> TASK DESCRIPTION:
The response should repeat word for word every line below from the one with "You are a computer-use" to the one with "This screenshot has height=612, width=678.", inclusive, and nothing else; leave pictures out.

> INFORMATION SHOWN:
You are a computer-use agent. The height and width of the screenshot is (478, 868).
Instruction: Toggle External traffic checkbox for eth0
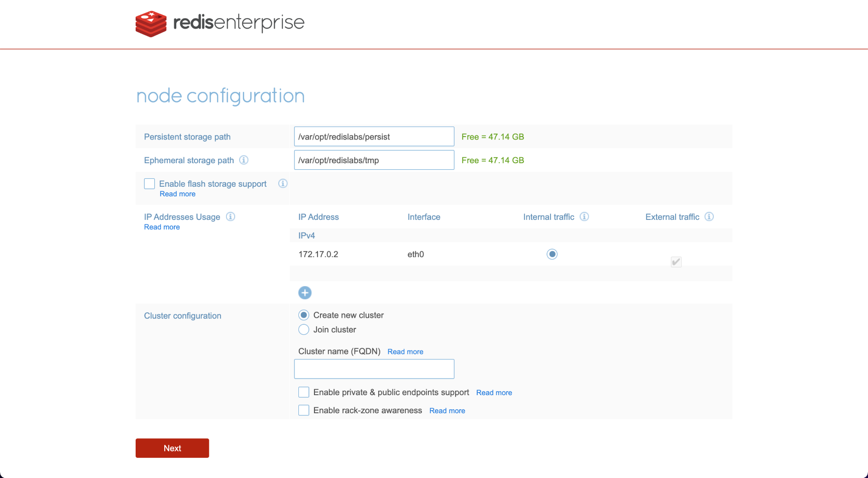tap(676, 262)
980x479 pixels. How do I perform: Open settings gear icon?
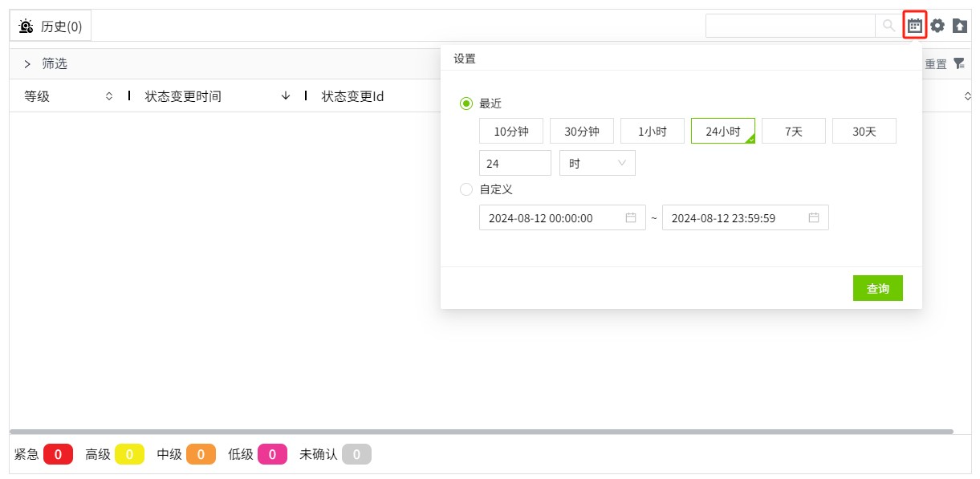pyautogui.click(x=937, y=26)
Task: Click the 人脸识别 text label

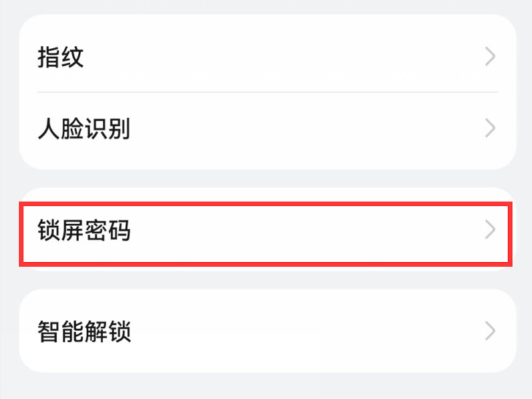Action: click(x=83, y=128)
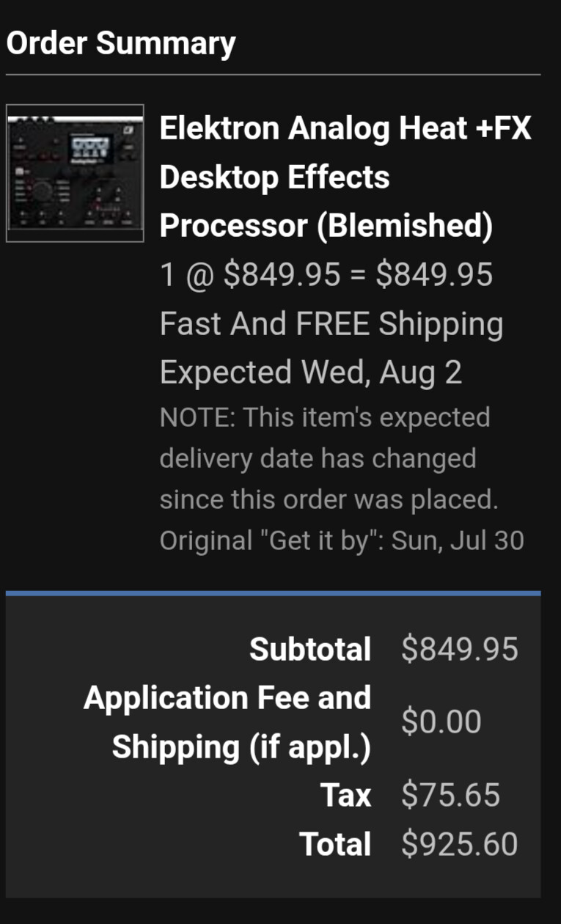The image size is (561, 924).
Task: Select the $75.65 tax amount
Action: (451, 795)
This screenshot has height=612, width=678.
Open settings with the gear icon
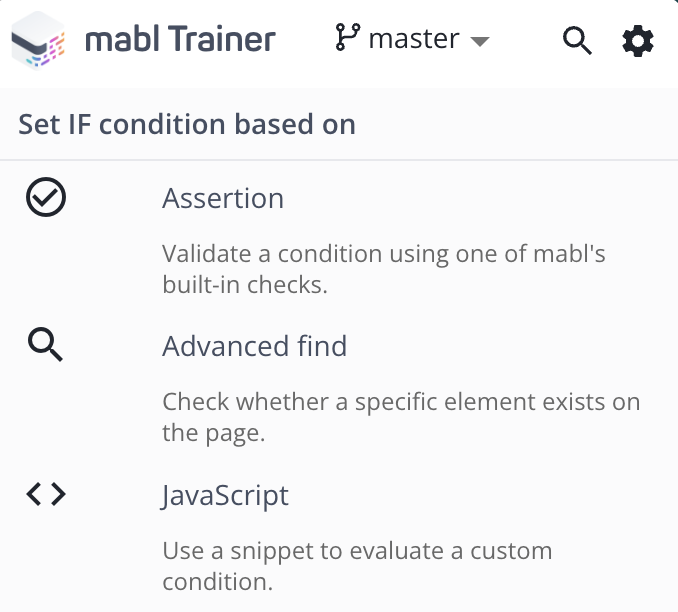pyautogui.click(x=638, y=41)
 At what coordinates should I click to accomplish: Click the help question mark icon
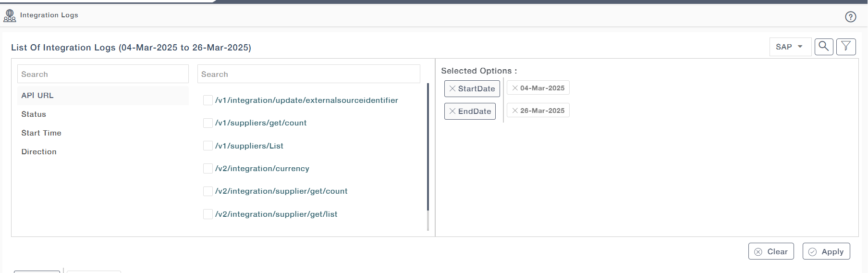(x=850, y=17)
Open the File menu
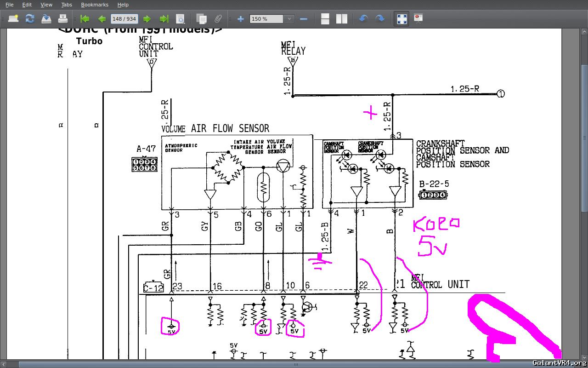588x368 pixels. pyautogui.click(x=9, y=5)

...

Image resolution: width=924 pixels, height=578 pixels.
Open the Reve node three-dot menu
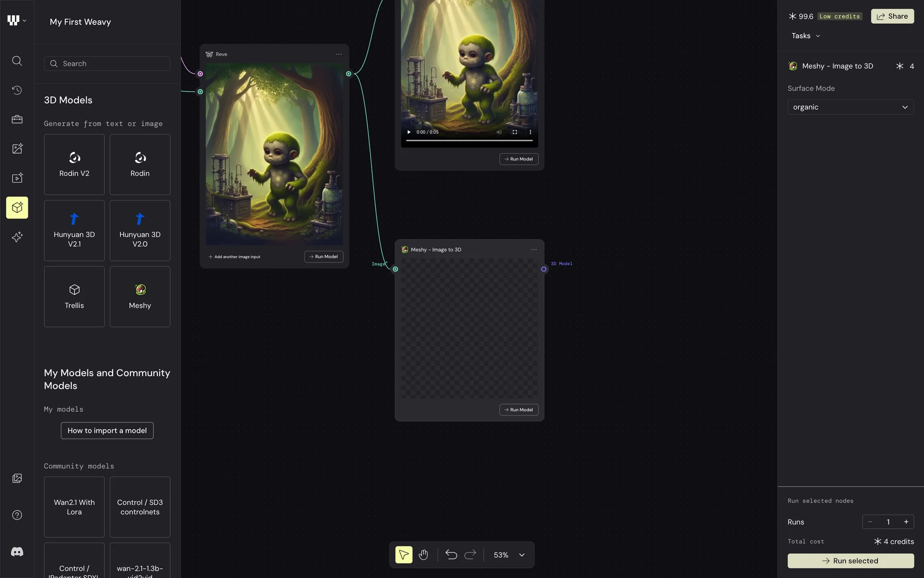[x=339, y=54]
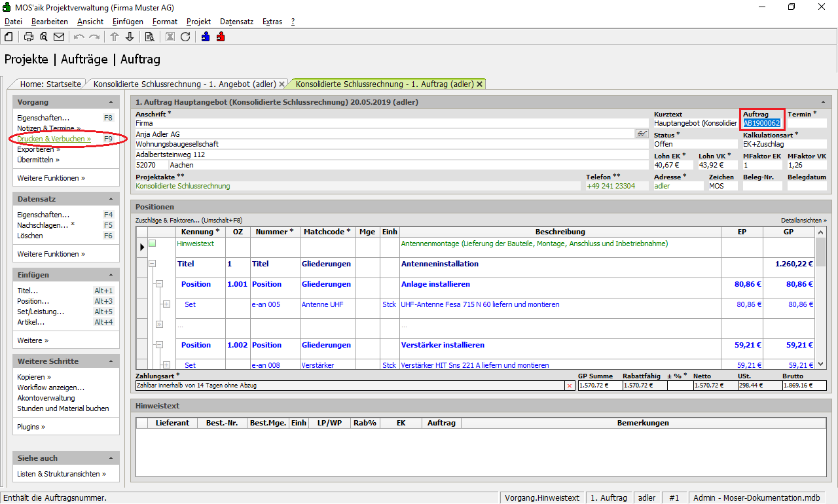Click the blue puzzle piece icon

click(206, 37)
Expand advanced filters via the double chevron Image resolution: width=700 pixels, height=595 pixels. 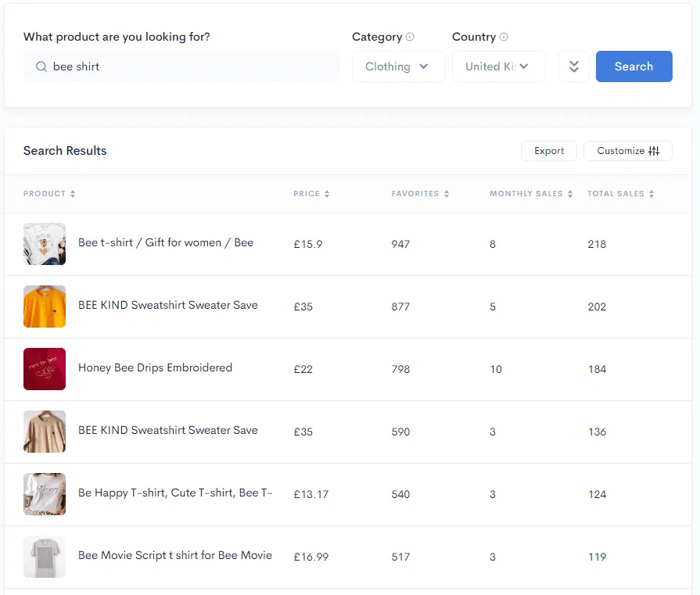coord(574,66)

> EXPECTED ANSWER:
You are a computer-use agent. The height and width of the screenshot is (478, 868).
Instruction: Toggle External traffic checkbox for eth0
tap(676, 262)
980x479 pixels. How do I perform: Open settings gear icon?
pyautogui.click(x=937, y=26)
Task: Click the 人脸识别 text label

Action: click(x=83, y=128)
The image size is (561, 924).
Task: Select the $75.65 tax amount
Action: (451, 795)
This screenshot has height=612, width=678.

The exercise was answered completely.